#### PROBLEM TO WORK ON
Can you write out every line of the records below word for word, leaving the pictures out?

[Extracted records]
* * * * * * * * *

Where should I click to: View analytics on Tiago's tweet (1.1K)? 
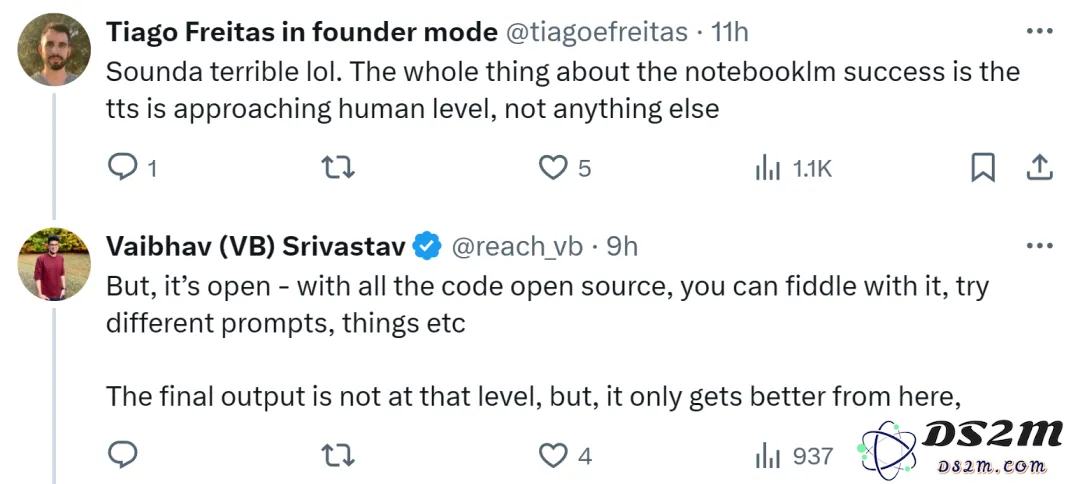coord(768,167)
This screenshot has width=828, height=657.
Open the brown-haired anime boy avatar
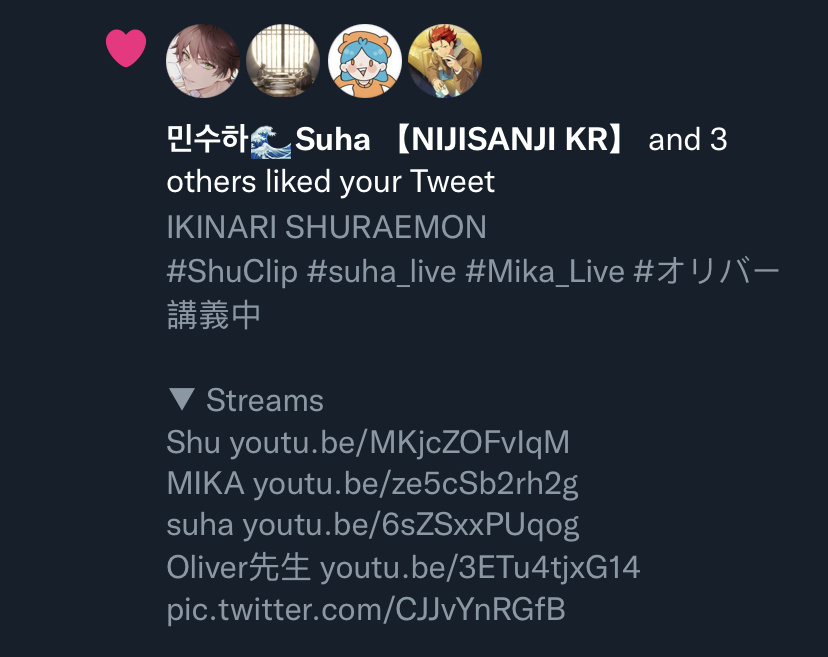[203, 61]
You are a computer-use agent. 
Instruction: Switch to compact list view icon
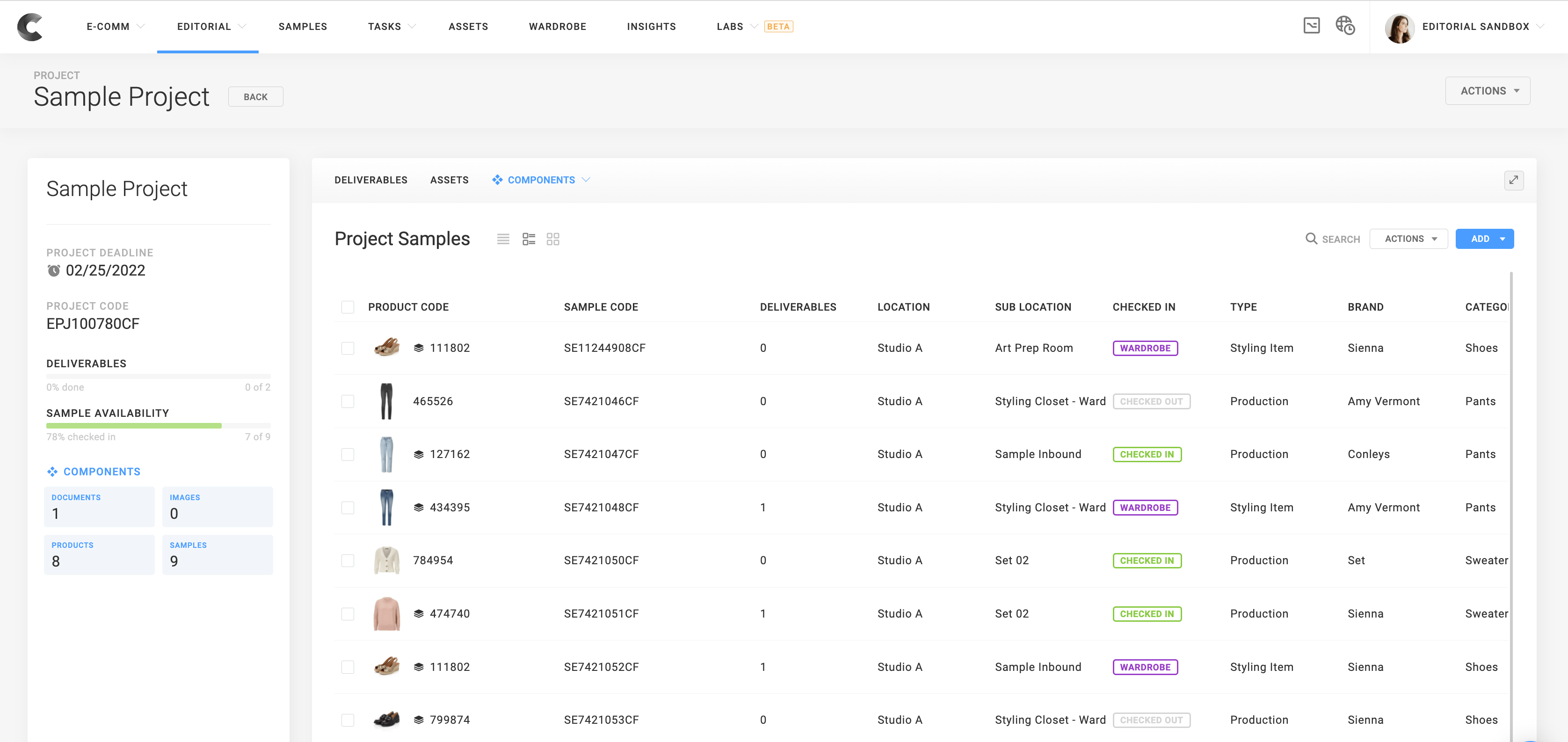(x=503, y=239)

* * * * * * * * *

#### CORRECT RESPONSE
Where should I click to: View analytics on Tiago's tweet (1.1K)? 
coord(768,167)
This screenshot has width=828, height=657.
Open the brown-haired anime boy avatar
[203, 61]
You are a computer-use agent. 
Instruction: Switch to compact list view icon
(x=503, y=239)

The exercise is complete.